Stored records
-------

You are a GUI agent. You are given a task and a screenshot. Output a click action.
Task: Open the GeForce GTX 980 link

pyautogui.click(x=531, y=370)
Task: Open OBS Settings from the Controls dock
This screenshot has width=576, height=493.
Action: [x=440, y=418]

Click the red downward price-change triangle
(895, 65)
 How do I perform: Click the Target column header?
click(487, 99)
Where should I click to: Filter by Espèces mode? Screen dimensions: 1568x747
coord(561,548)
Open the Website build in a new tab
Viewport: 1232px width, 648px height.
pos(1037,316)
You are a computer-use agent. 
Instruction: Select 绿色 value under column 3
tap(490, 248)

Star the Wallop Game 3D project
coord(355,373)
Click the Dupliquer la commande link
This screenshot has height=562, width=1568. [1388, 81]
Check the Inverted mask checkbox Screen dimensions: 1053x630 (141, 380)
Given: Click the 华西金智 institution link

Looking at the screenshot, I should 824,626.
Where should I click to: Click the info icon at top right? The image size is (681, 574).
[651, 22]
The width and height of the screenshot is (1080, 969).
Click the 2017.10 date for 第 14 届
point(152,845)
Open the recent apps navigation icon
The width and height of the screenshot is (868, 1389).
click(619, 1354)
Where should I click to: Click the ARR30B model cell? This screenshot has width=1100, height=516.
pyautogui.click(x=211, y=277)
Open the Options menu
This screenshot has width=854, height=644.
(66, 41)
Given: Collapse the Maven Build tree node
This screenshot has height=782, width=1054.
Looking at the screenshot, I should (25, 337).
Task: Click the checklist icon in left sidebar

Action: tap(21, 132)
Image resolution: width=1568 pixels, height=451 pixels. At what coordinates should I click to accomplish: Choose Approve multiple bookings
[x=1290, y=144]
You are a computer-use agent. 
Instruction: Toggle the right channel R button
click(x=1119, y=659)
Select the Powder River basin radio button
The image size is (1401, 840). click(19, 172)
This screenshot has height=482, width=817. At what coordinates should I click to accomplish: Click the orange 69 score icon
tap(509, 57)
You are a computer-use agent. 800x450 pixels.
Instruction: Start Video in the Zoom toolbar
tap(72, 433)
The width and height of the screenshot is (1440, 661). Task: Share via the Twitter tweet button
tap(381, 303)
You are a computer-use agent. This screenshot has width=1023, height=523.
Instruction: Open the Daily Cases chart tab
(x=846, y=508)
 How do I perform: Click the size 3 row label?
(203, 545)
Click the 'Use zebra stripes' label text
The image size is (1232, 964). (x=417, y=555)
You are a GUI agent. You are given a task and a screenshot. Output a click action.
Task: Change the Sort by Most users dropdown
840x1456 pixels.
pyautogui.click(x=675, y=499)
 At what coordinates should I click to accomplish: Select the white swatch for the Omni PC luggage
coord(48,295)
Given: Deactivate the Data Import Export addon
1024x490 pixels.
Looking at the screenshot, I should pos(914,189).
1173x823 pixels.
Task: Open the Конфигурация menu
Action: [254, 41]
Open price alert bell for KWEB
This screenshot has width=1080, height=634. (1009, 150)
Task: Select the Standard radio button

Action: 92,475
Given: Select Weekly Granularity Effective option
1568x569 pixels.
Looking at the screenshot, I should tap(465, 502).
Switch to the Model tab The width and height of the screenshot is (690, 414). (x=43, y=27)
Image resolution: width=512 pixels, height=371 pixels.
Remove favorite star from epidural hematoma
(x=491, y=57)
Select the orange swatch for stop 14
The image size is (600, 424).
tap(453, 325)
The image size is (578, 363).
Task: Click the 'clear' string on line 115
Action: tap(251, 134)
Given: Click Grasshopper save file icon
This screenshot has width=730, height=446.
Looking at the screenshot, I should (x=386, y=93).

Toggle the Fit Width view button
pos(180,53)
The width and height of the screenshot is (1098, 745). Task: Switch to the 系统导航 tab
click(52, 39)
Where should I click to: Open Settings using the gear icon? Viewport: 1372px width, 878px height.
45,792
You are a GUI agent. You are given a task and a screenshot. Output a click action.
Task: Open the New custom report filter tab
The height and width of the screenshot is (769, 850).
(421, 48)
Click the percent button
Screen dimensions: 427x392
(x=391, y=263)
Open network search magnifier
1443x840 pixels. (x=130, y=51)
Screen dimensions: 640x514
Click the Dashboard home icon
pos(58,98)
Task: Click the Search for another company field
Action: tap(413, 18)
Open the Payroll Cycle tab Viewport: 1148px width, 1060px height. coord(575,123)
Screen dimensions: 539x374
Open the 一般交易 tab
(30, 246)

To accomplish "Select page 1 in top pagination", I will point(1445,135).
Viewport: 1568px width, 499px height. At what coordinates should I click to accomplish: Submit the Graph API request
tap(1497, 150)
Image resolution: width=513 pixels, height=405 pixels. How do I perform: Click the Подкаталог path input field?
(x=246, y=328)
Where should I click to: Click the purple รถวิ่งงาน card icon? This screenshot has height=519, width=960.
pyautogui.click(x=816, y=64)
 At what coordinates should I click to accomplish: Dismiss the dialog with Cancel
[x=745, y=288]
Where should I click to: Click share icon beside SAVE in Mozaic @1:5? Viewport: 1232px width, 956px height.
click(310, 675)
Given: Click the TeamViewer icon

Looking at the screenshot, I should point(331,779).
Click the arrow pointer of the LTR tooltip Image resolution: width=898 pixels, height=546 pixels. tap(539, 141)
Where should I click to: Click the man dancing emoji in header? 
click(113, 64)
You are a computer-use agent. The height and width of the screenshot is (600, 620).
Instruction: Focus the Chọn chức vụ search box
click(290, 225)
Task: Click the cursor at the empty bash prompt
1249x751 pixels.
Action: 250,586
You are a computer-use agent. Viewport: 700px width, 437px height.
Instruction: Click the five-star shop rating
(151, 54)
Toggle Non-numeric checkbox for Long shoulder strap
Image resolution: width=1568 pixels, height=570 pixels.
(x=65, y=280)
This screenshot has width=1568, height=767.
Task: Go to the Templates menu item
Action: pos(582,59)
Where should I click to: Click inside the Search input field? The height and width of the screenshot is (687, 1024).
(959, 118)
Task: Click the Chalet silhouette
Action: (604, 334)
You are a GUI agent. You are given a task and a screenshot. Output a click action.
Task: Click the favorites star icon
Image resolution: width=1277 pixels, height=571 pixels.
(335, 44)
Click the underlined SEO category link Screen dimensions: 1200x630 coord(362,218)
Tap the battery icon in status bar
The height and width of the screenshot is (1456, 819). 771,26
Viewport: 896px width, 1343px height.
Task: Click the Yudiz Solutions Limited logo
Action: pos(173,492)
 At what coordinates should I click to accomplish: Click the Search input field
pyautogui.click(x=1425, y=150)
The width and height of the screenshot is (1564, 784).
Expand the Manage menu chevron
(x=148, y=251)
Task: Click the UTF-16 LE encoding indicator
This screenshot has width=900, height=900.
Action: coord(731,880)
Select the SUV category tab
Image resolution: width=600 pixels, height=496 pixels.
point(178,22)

-------

TASK DIRECTIONS: Copy range, inclusive: the line holding "Given: Click the 华西金智 institution link" to the line holding "Given: Collapse the Maven Build tree node". Reproduce exactly those lines of the records above and no others.

TASK RESULT:
Given: Click the 华西金智 institution link

Looking at the screenshot, I should 824,626.
Where should I click to: Click the info icon at top right? The image size is (681, 574).
[651, 22]
The width and height of the screenshot is (1080, 969).
Click the 2017.10 date for 第 14 届
point(152,845)
Open the recent apps navigation icon
The width and height of the screenshot is (868, 1389).
click(619, 1354)
Where should I click to: Click the ARR30B model cell? This screenshot has width=1100, height=516.
pyautogui.click(x=211, y=277)
Open the Options menu
This screenshot has width=854, height=644.
(66, 41)
Given: Collapse the Maven Build tree node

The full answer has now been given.